Çok olumlu bir manada ve “sahici bir kendilik hali”nin tabiri olarak kullanmaya çalıştığım otistik yanları ise hem bir cins muhafaza kalkanı hem de ötekiler için bir cazibe alanı yaratır. Daha çağın insanı, daha uyanık, işini bilen öteki karakterler kahramanlarımızı biraz naif, sıkıntı anlayan, pratik zekâdan mahrum şahıslar olarak görürler. Hani ne derler, “bu adam bu yaşa kadar hayatta kalmayı nasıl başarmış” üzere bakarlar ona. Lakin kendi karanlıklarını çözmek, sırlarını teslim etmek için de tekrar bizim “saf” kahramanımızı seçerler. O saflıkta bir kuvvet, sağlamlık görürler tahminen. Kendi olmanın gücünü görürler.

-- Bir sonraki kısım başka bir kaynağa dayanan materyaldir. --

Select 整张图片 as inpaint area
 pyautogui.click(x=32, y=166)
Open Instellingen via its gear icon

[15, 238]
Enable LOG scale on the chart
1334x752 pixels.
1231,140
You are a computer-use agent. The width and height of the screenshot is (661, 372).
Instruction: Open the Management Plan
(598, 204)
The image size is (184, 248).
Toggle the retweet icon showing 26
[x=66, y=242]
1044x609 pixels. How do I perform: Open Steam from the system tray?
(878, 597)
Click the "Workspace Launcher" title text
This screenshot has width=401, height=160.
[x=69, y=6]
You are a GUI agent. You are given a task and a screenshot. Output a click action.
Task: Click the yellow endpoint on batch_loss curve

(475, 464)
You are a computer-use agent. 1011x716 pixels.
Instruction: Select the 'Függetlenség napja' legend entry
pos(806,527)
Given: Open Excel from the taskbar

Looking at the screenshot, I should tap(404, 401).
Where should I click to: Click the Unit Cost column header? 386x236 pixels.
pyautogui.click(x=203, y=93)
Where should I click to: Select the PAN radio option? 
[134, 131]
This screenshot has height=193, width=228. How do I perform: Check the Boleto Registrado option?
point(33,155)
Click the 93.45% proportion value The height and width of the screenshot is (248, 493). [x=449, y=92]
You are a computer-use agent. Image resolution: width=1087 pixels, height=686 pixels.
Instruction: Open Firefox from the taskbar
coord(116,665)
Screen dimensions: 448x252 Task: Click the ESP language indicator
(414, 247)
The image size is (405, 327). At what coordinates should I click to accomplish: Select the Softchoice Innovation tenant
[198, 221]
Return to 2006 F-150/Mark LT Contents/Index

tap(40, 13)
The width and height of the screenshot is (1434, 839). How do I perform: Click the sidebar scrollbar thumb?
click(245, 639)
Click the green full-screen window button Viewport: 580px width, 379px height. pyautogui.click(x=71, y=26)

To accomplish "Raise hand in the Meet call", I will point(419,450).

Tıpkı Joseph Campbell’ın “kahramanın yolculuğu” şemasında olduğu üzere Murakami kahramanları da beklenmedik bir davetle bir dönüşüm seyahatine çıkarlar, tuhaf beşerlerle karşılaşır, baştan çıkarmalarla sınanırlar, benliklerinin en karanlık kuyusuna iner kendi canavarlarıyla tanışırlar. Dönüş yolunda ellerinde taşıdıkları bir ikram olur daima. Bir manada iyileşmişlerdir… Yalnızlık laneti bir formda şifalanmıştır. Biz de güzelleşmiş üzere hissederiz. Murakami kitaplarını okumak bizim de yalnızlığımızı şifalandırır. Zira yalnız olmadığımızı anlarız.
Kediler, gizemli, tuhaf kızlar, ortadan kaybolan sevgililer, koyun postuna bürünenler, kendi karanlığına iner üzere kuyuya inenler, paralel cihanlara geçiş yapanlar… Murakami dünyası tıpkı Alice’in ‘Harikalar Diyarı’ üzere bir mükemmeller diyarıdır. Müellifin kendisi ise bir manada yalnızların esirgeyici sevgilisi üzeredir. Murakami için “yalnızları en âlâ anlatan romancı” dense yeridir.